Information Minister Dora Akunyili said the rules, brought in after a Nigerian man allegedly tried to blow up a plane, discriminated against 150m Nigerians.
Bomb suspect Umar Farouk Abdulmutallab did not represent Nigeria, she said.
Nigerians are among 14 nations whose nationals face stiffer rules including body searches and luggage checks.
Four other African countries - Algeria, Libya, Somalia and Sudan - are also subject to the new measures.
It follows an alleged attempt to blow up a plane on Christmas Day.
US President Barack Obama has been under pressure to make visible security improvements.
But Ms Akunyili said 23-year-old Mr Abdulmutallab's act was a "one-off".

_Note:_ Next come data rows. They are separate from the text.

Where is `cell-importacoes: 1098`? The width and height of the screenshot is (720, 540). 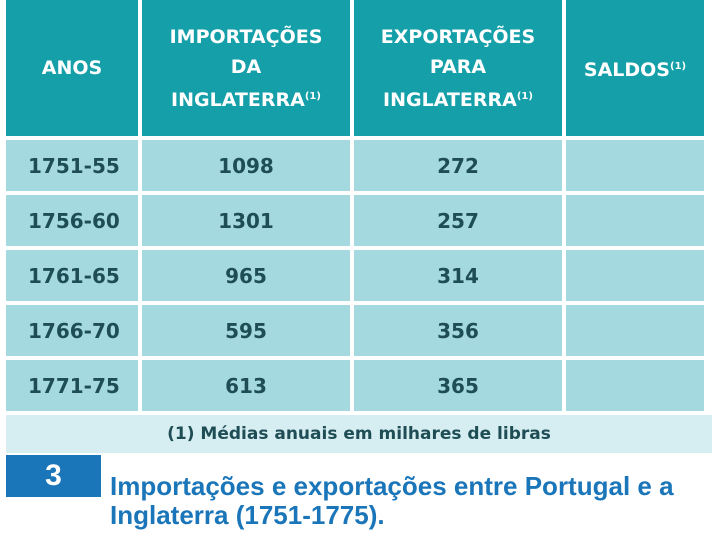 cell-importacoes: 1098 is located at coordinates (246, 166).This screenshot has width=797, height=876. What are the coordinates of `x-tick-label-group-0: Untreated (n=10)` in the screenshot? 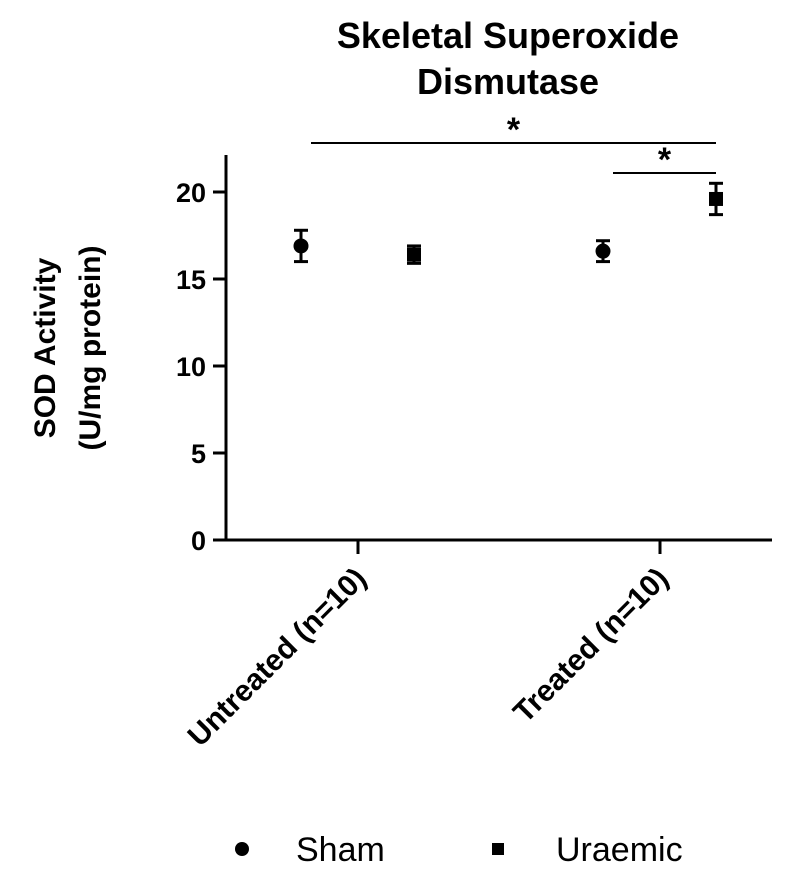 It's located at (278, 658).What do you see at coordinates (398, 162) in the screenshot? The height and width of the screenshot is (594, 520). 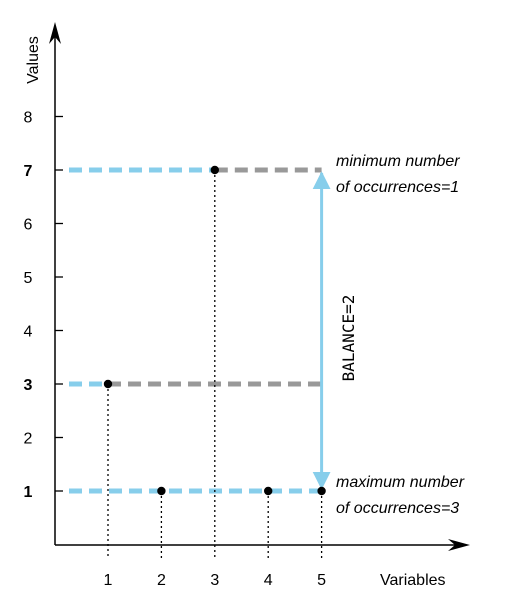 I see `minimum-note-line1: minimum number` at bounding box center [398, 162].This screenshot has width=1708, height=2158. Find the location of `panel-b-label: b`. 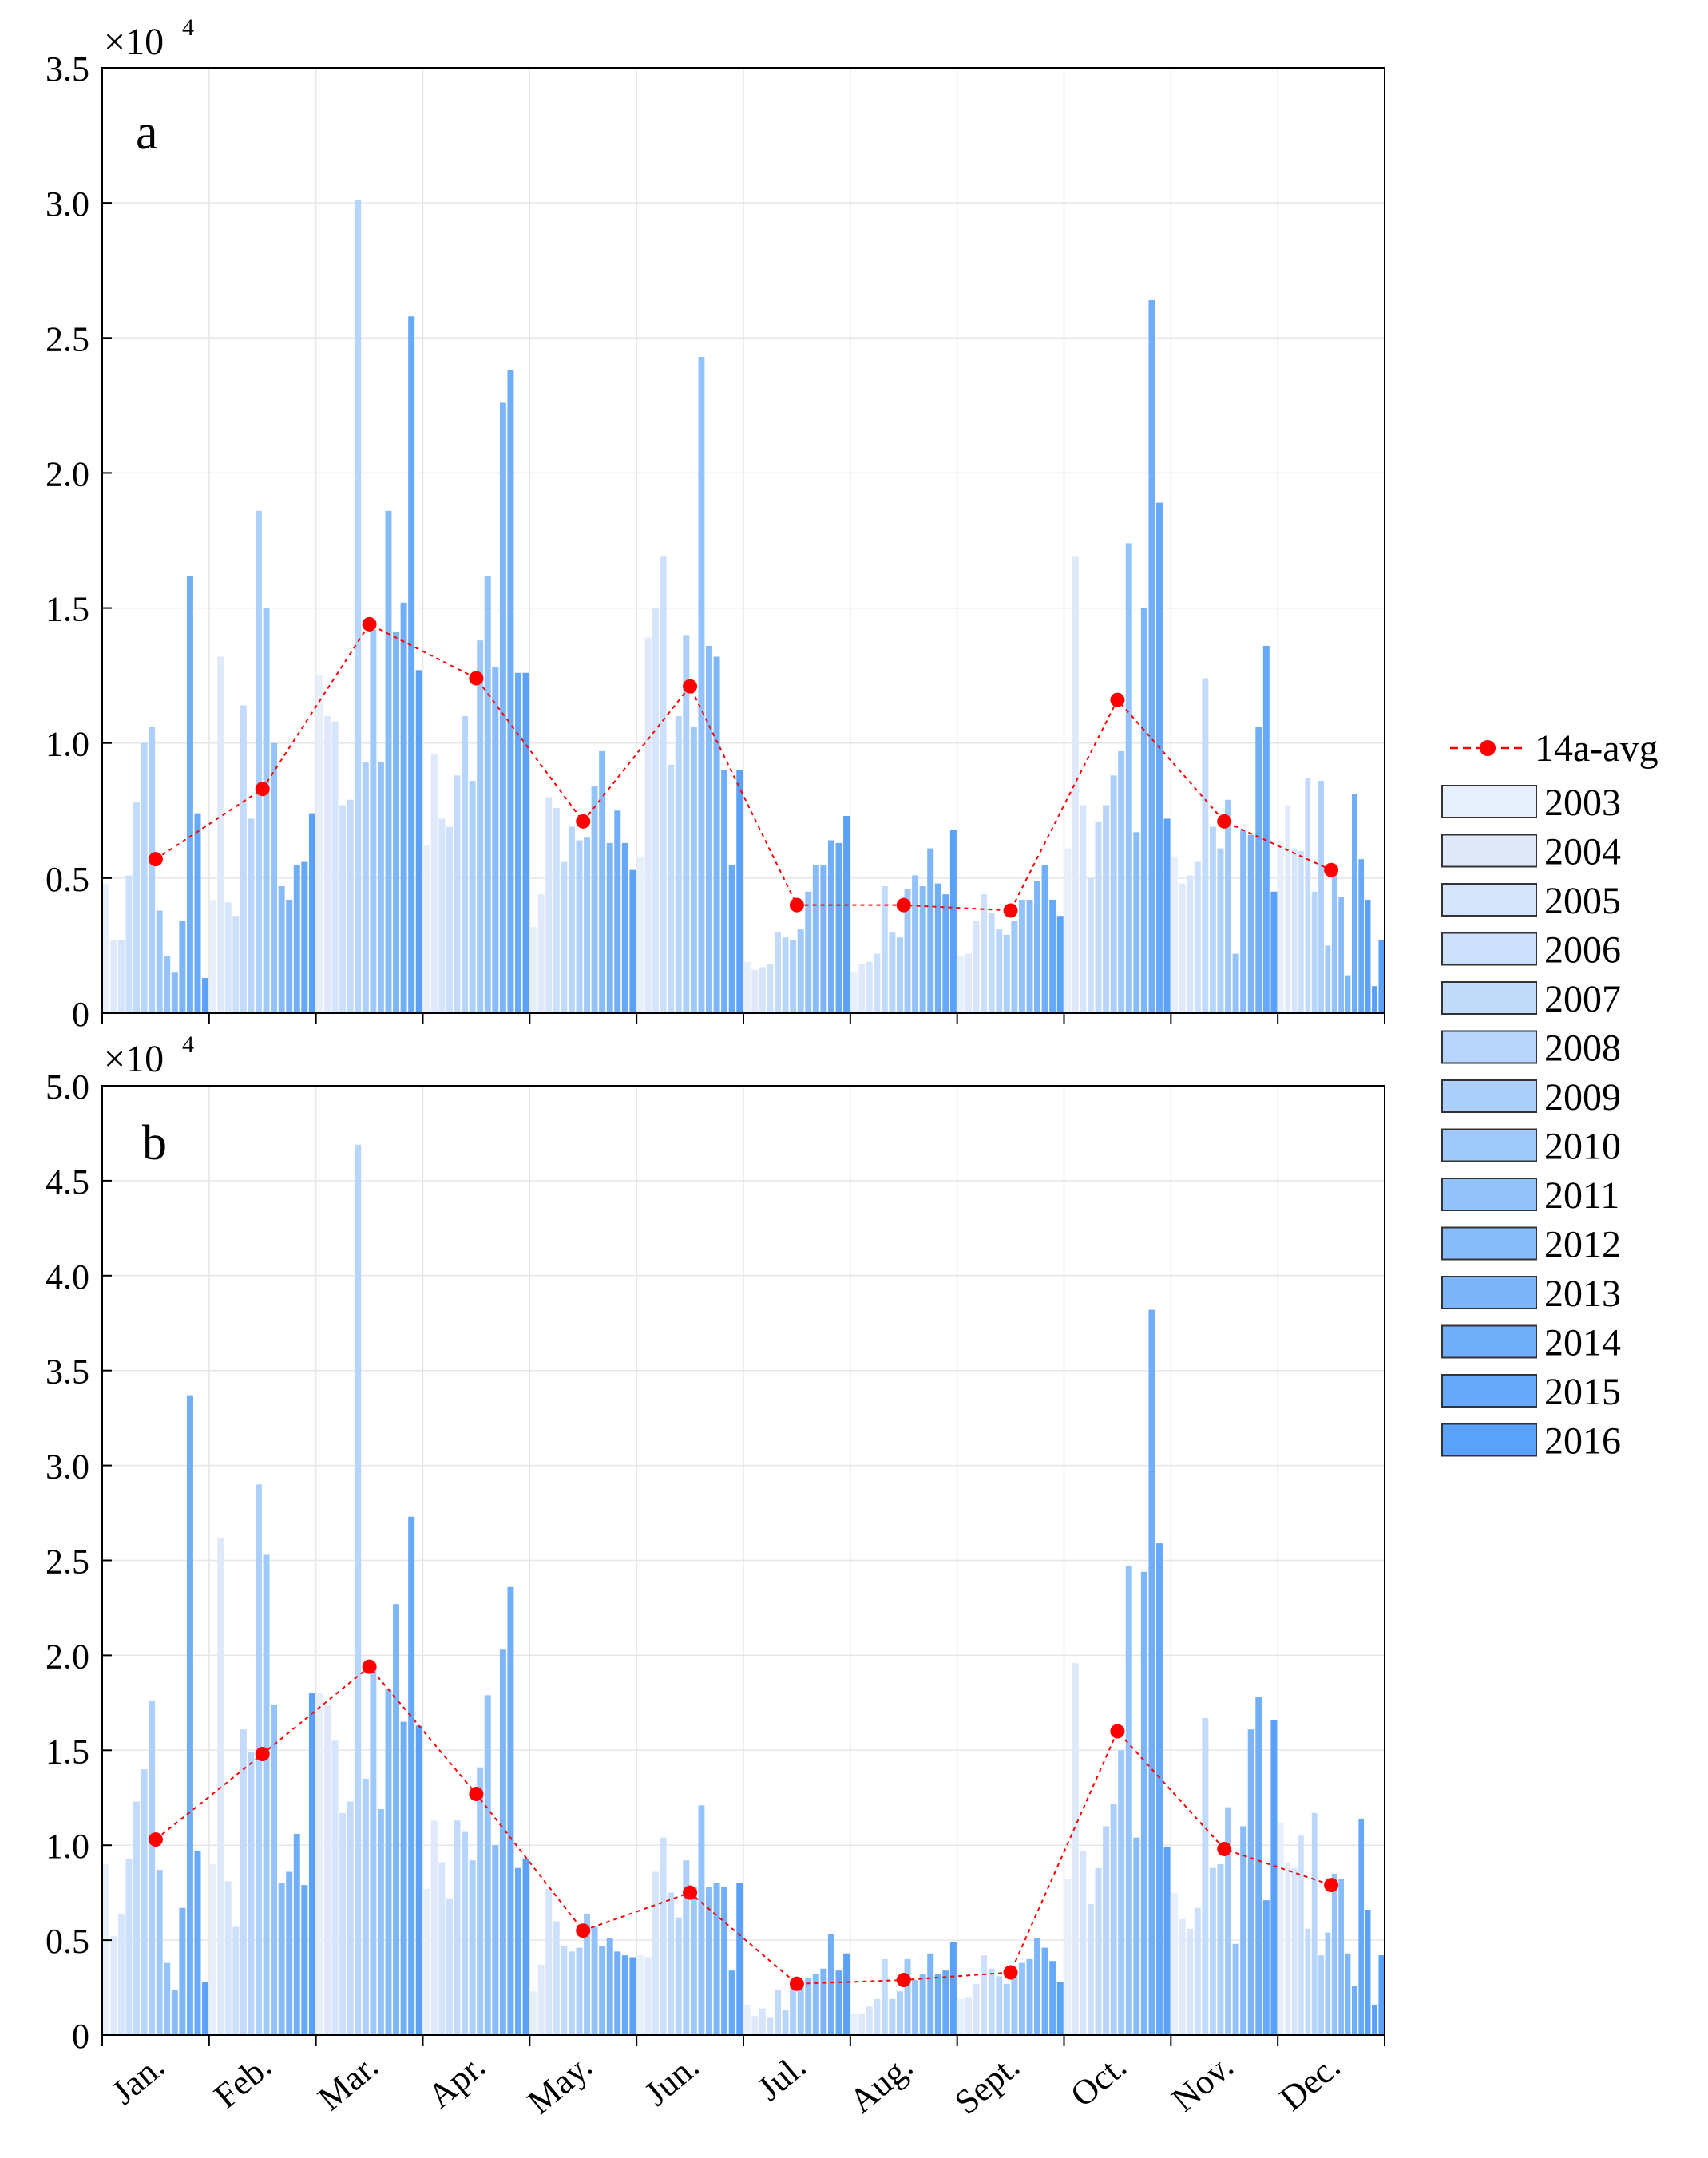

"Abdulmutallab's behaviour is not reflective of Nigeria and should therefore not be used as a yardstick to judge all Nigerians," she said.
"He was not influenced in Nigeria, he was not recruited or trained in Nigeria, he was not supported whatsoever in Nigeria.
"It is unfair to discriminate against 150 million people because of the behaviour of one person."
The BBC's Fidelis Mbah in Lagos says queues of people waiting to check in were longer than usual at the Murtala Muhammed International Airport on Monday after the new security directives came into effect.
He says extra officials had been deployed to search luggage and frisk passengers.
Nigeria has already said it has tightened its security measures since the alleged Christmas Day plot.
Security agents prevented our reporter from speaking to people in the queues.